++++ GIVEN PASSAGE
Welcome to Rising Traceuse A global resource for parkour athletes
Welcome to Rising Traceuse A global resource for parkour athletes

Where Are All the Parkour Women?

A Look at the General Absence of Women in Parkour

Several years ago, I walked into a gymnasium in Brazil that was rented out for a regional parkour jam. It was my first introduction to the parkour community, and I couldn't wait to start training. It didn't take me long to realize that parkour is a male-dominated discipline. At least 14 out of every 15 parkour athletes were men. (That's me being generous with my ratio.) Parkour women were simply not common.

See what I mean?

I recently went to an event at a parkour gym in the USA. Same thing. This all-too-common situation begs the question:

Where are all the parkour women?

So, I took a good look at the parkour community and talked with some men and women who have been practicing parkour for a while. This helped me draw a few conclusions. They may not apply to everyone, but they certainly play a role in this dilemma.

3 Explanations for the Low Number of Parkour Women

  • Gender roles discourage women from practicing any sport or discipline viewed as "extreme" or "male-oriented"by society.

    Think about it. Parkour is a discipline that spread around the world largely thanks to YouTube. How many videos of parkour women have you seen on YouTube? On a different note, how many parkour videos have you seen that feature irresponsible, dangerous or even simply advanced-level movements that appear extreme to the casual viewer? Exactly.

  • Women and men have different physical strengths and cognitive tendencies. When either party doesn't understand this, it leads parkour women to feel inferior or weak.
++++++++
++++ DATA ROWS
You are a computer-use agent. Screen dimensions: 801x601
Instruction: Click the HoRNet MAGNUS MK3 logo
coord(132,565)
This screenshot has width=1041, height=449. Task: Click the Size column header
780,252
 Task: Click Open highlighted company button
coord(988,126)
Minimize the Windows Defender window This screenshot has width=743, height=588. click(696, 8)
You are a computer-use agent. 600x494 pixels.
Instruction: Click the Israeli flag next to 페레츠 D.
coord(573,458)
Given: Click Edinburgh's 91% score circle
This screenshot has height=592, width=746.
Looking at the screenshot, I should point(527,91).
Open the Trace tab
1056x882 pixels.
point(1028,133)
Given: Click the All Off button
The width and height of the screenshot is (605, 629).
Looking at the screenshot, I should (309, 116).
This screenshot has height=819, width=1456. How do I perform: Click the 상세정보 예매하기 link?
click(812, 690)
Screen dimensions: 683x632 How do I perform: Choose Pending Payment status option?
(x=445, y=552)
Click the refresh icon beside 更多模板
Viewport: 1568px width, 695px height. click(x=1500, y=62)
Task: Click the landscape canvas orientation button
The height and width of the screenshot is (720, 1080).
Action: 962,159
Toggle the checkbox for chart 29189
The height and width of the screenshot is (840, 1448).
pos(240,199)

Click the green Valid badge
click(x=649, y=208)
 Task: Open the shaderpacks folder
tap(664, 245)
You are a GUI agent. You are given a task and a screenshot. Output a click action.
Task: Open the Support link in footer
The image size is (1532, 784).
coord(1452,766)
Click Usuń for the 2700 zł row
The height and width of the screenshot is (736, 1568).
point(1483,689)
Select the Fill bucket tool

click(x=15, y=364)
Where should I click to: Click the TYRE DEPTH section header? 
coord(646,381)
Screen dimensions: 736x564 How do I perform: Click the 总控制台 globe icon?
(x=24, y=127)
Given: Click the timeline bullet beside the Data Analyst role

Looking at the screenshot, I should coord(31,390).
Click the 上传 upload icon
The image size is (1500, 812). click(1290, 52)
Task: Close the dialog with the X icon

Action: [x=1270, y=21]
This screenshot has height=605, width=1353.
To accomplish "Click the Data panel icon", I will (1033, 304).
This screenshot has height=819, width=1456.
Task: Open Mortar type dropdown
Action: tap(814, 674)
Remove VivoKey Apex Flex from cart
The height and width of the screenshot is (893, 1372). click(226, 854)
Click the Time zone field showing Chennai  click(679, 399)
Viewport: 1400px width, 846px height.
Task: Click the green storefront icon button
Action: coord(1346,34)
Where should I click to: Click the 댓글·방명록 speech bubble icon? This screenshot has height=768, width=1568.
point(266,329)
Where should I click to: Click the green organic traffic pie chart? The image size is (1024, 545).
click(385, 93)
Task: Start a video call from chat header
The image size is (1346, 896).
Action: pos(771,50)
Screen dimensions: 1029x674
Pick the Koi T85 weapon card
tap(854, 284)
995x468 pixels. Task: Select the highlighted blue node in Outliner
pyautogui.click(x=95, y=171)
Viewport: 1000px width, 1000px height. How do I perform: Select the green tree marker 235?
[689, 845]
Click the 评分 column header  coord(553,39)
++++++++
**WORK REQUIRED:** From the article on women in parkour, pull out word for word the stretch that begins at the words "A Look at the" and ends after "in this dilemma.".

**RESULT FOR THIS TASK:**
A Look at the General Absence of Women in Parkour

Several years ago, I walked into a gymnasium in Brazil that was rented out for a regional parkour jam. It was my first introduction to the parkour community, and I couldn't wait to start training. It didn't take me long to realize that parkour is a male-dominated discipline. At least 14 out of every 15 parkour athletes were men. (That's me being generous with my ratio.) Parkour women were simply not common.

See what I mean?

I recently went to an event at a parkour gym in the USA. Same thing. This all-too-common situation begs the question:

Where are all the parkour women?

So, I took a good look at the parkour community and talked with some men and women who have been practicing parkour for a while. This helped me draw a few conclusions. They may not apply to everyone, but they certainly play a role in this dilemma.